You don’t understand sarcasm

Philip Rucker at the Post on Trump’s galloping case of dictator envy:

President Trump’s praise Friday for Kim Jong Un’s authoritarian rule in North Korea — and his apparent envy that people there “sit up at attention” when the 35-year-old dictator speaks — marked an escalation of the American president’s open embrace of totalitarian leaders around the world.

Reflecting on his impressions of Kim following their Singapore summit, Trump told Fox News: “He’s the head of a country, and I mean he’s the strong head. Don’t let anyone think anything different. He speaks, and his people sit up at attention. I want my people to do the same.”

It was unclear whether Trump was referring to Americans generally or only to his staff. His interview took place along the West Wing driveway, and as the president talked about “my people,” he gestured toward the White House.

Later, when pressed by a CNN reporter about the comment, Trump claimed it had been a joke. “I’m kidding,” he said. “You don’t understand sarcasm.”

He probably was sort of “kidding” but that doesn’t mean he didn’t also mean it. It’s entirely possible to say things in a “kidding” way while also entirely meaning them. Trump does that all the time. It makes his endless barrage of insults and taunts sort of kind of deniable, but not really. His “base” will always claim they are “jokes” and the rest of us will know that kind of joke is not really a joke – if a joke is taken to be something we don’t really mean. Jokes can be both accurate and intended to draw a laugh, after all. Jokes about ugly people, foreigners, women, servants, Jews – they’re not less destructive or sadistic or hatred-inciting simply because they’re “jokes.”

During his visit to Singapore, Trump showered praise on Kim, calling him a “very talented man,” a “smart guy” and a “very good negotiator.” He also complimented Kim’s “great personality.”

Trump was more muted when it came to Kim’s record of human rights atrocities. The North Korean leader starves many of his citizens, sentences opponents to labor camps and executes people he perceives as threats to his power, including assassinating family members.

Asked at a news conference in Singapore how he could be comfortable calling a dictator with a murderous record “very talented,” Trump replied, “Well, he is very talented. Anybody that takes over a situation like he did at 26 years of age and is able to run it and run it tough — I don’t say it was nice, or I don’t say anything about it. He ran it. Very few people at that age, you can take 1 out of 10,000, probably couldn’t do it.”

Trump’s posture is inconsistent with Republican orthodoxy. Sen. Marco Rubio (R-Fla.) tweeted that while Trump was “trying to butter him up to get a good deal,” Kim “is NOT a talented guy. He inherited the family business from his dad & grandfather. He is a total weirdo who would not be elected assistant dogcatcher in any democracy.”

Oops. Awkward. Trump also inherited the family business from his father and grandfather.

Trump kept up his praise of Kim in an interview Friday with “Fox & Friends” co-host Steve Doocy. He noted that he gave Kim “a very direct number” and instructed him to “call me if he has any difficulties.”
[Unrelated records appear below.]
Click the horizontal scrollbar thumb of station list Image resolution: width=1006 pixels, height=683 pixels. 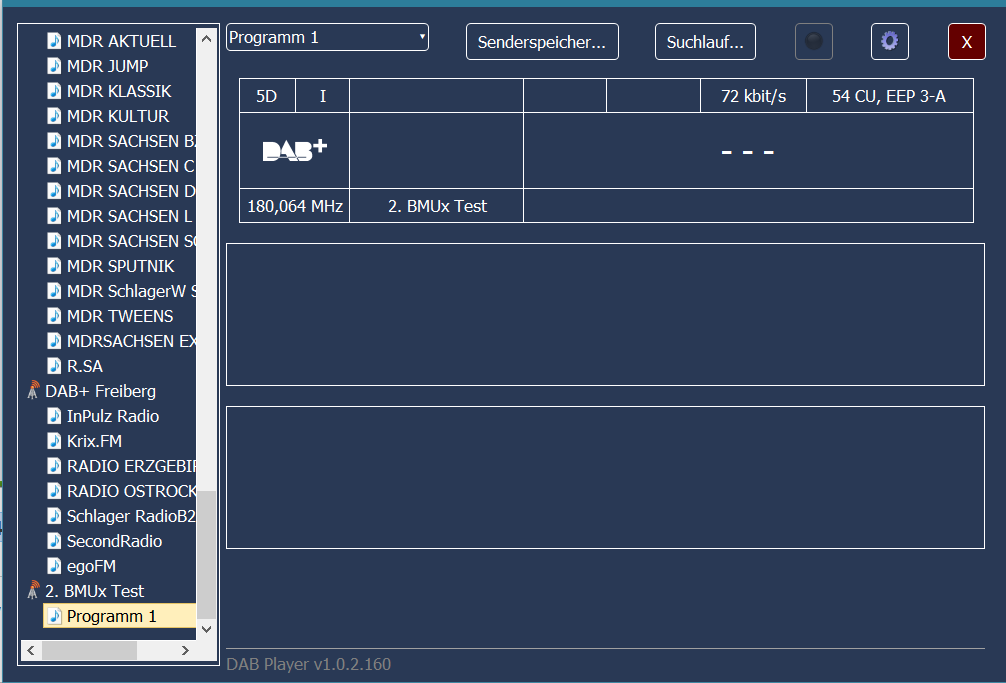(88, 650)
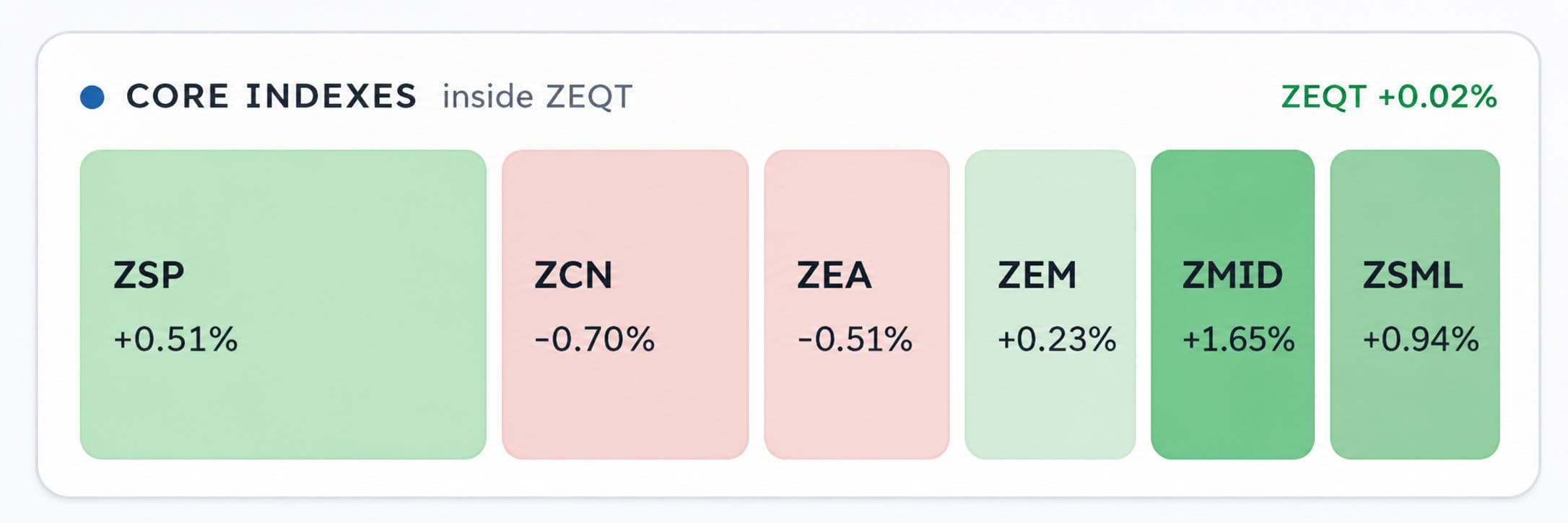Select the ZCN ticker label
This screenshot has width=1568, height=523.
(x=573, y=275)
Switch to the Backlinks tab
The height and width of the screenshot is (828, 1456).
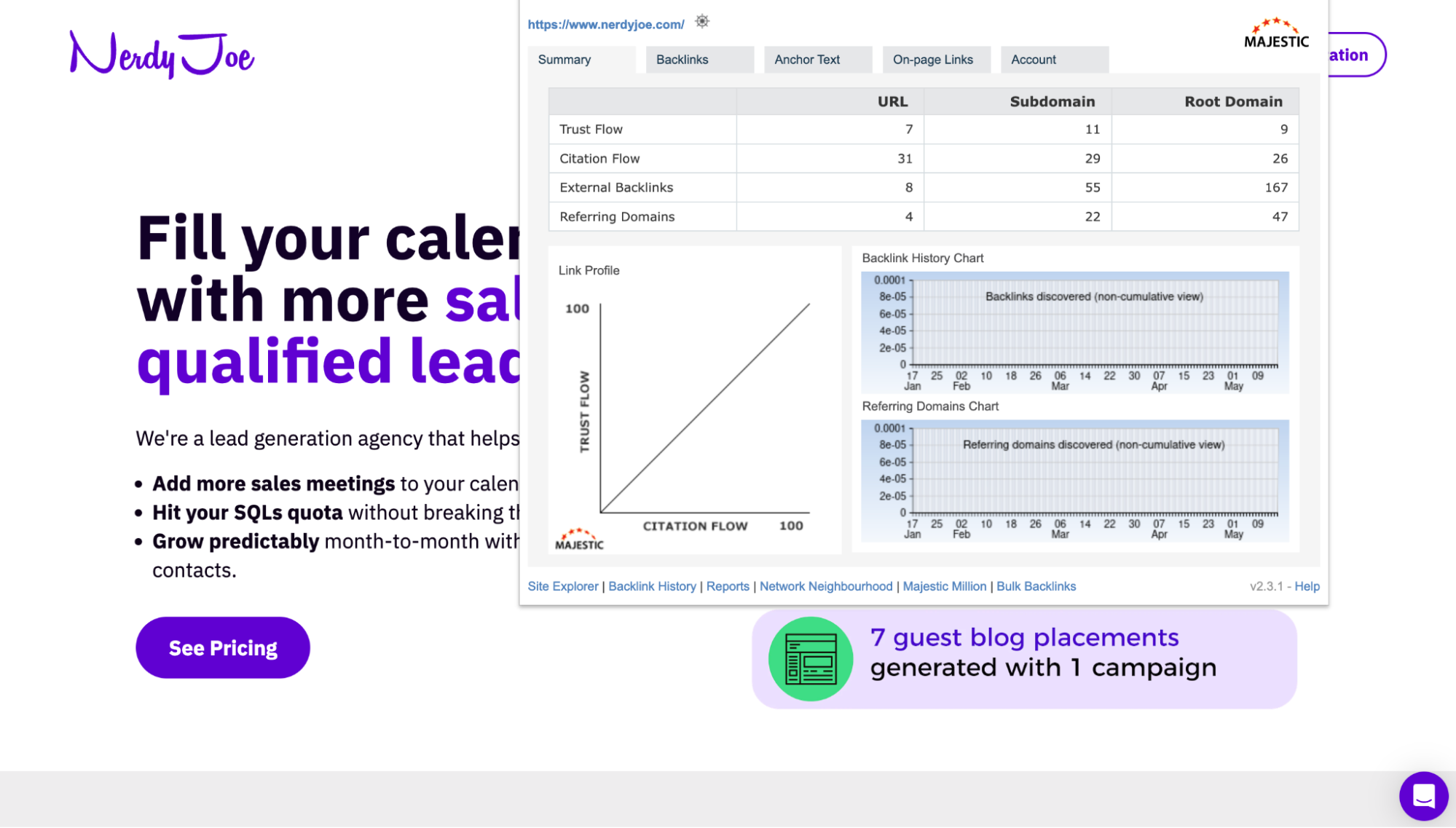tap(682, 59)
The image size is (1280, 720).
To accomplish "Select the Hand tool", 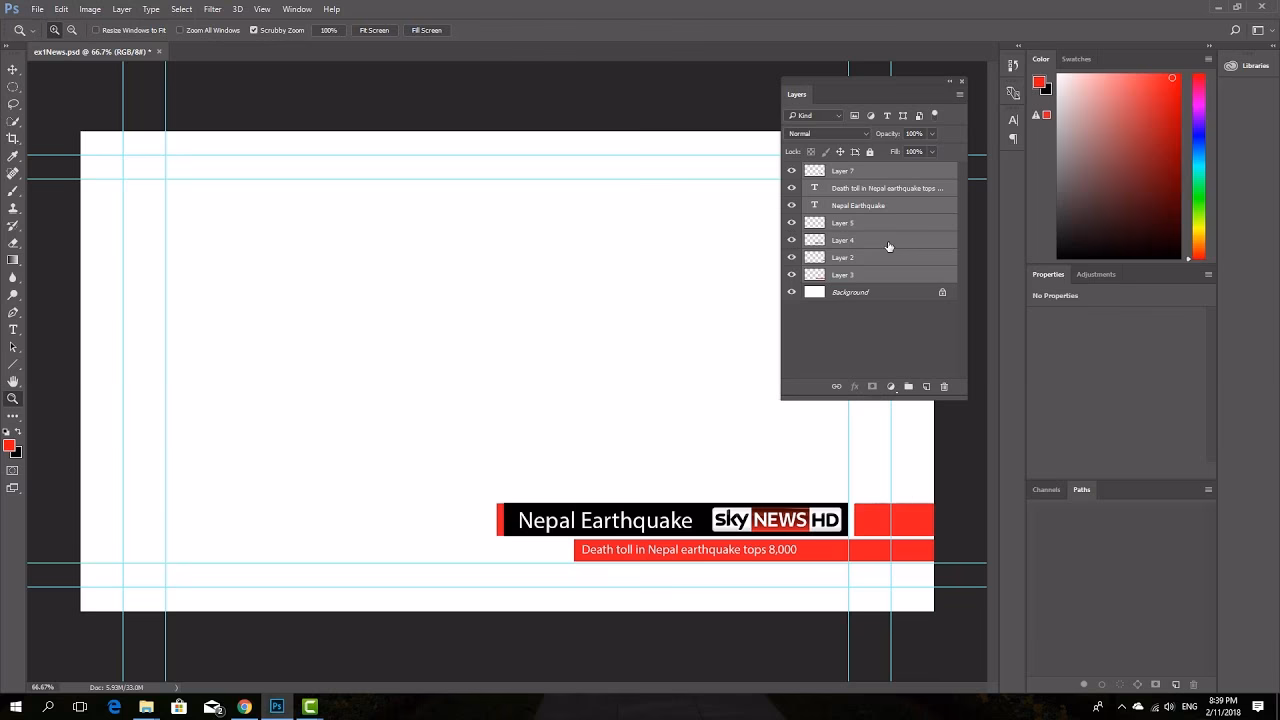I will click(x=13, y=381).

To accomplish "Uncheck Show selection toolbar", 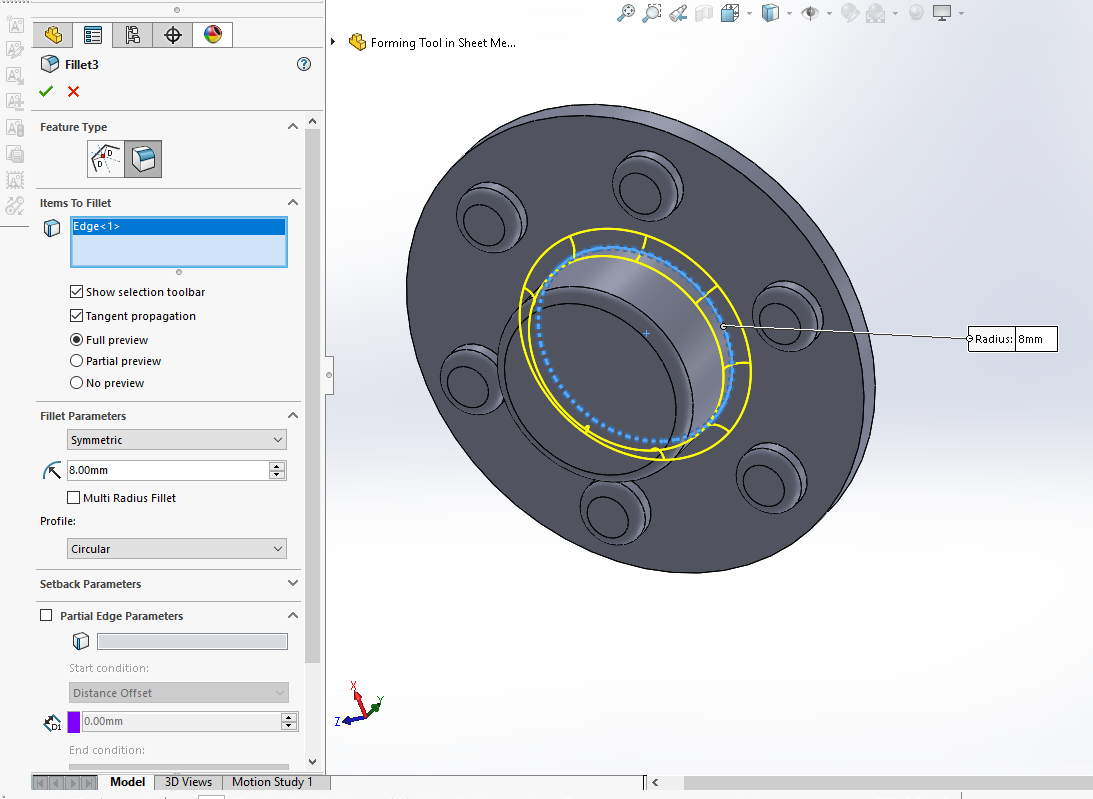I will click(77, 292).
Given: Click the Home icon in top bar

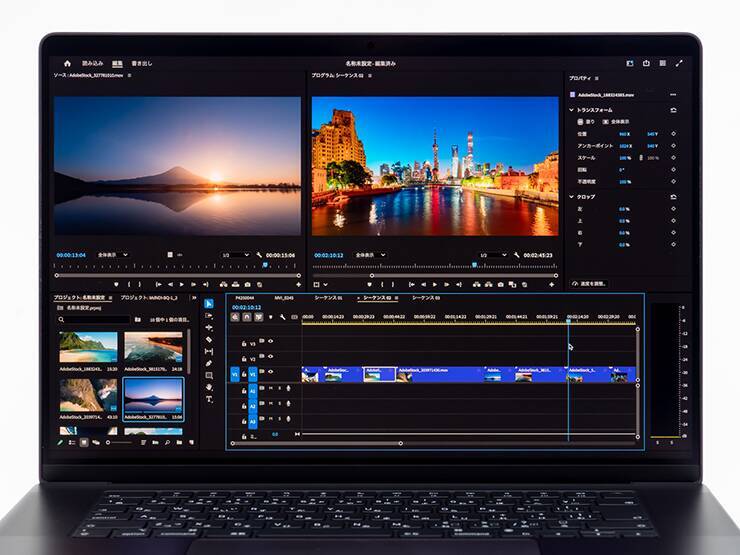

“We have a really great relationship for the first time ever,” Trump said. “No president’s ever had this. So I get hit by these fakes back here” — he pointed dismissively to a group of journalists who were gathered behind him at the White House on the North Lawn driveway — “not all of them, some are phenomenal, but I get hit because I went there, I gave him credibility. I think it’s great to give him credibility.”

Yes, that’s our point. You think it’s great to give him credibility and we think it’s really really not.

Trump’s critics pointed to his salute of one of Kim’s generals — footage of which was released Thursday by North Korean state media in a documentary film about the summit — as evidence of the national security risks in his behavior.

The video captured a brief interaction that was not seen by U.S. journalists. A North Korean general saluted Trump, and the president saluted him in return. It is highly unusual for a U.S. president to return the salute of a foreign military officer. Some analysts said Kim’s government was likely to use the image in its propaganda campaigns as a victory for Pyongyang because it suggests the American commander in chief defers to the North Korean military.

Trump defended his salute in his Friday interview with Fox.

“I met a general,” he said. “He saluted me, and I saluted him back. I guess they’re using that as another sound bite. You know, I think I’m being respectful to the general.”

He thinks that because he knows nothing about it. He knows nothing about it because he didn’t trouble himself to learn anything about it. He refused to do any homework. He told us he didn’t need to, that preparing is a mistake; he told us he’d been preparing his whole life. I wish I were joking.